Wind instrument musicians have a higher risk for chest infections

  • British Thoracic Society
  • 5 Dec 2019

  • curated by Pavankumar Kamat
  • UK Medical News
Access to the full content of this site is available only to registered healthcare professionals. Access to the full content of this site is available only to registered healthcare professionals.

According to a new research, musicians who play wind instrument may have a higher risk for chest infections compared with the general population, possibly because of bacteria harbouring inside their instruments. The findings were presented at the recent British Thoracic Society (BTS) Winter Meeting.

Researchers investigated the possible link between playing wind instruments and chest infections among 54 members of the University of Nottingham orchestra through a questionnaire.

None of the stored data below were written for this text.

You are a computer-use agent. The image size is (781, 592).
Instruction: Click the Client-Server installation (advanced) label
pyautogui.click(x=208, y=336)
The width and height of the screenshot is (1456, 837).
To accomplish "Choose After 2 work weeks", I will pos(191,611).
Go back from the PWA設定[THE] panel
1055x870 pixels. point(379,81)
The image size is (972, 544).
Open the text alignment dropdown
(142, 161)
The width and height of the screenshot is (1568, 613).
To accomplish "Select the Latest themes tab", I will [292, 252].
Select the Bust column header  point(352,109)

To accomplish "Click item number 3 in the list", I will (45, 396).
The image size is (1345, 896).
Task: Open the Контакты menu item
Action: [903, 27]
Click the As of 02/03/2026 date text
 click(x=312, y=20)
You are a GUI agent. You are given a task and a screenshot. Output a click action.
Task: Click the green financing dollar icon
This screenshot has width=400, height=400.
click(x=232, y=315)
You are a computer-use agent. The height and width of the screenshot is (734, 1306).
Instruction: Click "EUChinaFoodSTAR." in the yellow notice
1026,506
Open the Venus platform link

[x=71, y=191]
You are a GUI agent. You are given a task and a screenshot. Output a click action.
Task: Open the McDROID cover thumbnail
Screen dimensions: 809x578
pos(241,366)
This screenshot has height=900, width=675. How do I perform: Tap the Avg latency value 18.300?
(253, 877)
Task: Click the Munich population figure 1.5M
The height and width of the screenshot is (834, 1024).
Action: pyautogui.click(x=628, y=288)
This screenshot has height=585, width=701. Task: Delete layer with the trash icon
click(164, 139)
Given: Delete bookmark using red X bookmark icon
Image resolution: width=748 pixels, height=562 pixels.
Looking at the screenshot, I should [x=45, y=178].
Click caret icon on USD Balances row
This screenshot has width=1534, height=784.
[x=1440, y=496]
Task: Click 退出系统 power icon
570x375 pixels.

The findings showed that wind instrument musicians had an incidence of 62 chest infections per 1000 people per year compared with an incidence of 49-54 per 1000 people in the general population. This represents a 16 per cent higher risk among the musicians. Fifty-two per cent of musicians reported not cleaning their instrument after every use, and 58 per cent said they were never been taught how to clean their instruments thoroughly. Only 39 per cent believed they had a higher risk for a chest infection.

The lead author, Holly Drover from Nottingham University Hospitals said: "Interestingly, wind musicians didn’t know they could be at greater risk and this lack of awareness could be behind the relatively low levels of instrument hygiene we found. My advice would be to thoroughly clean wind instruments every time – and not just a quick wipe.”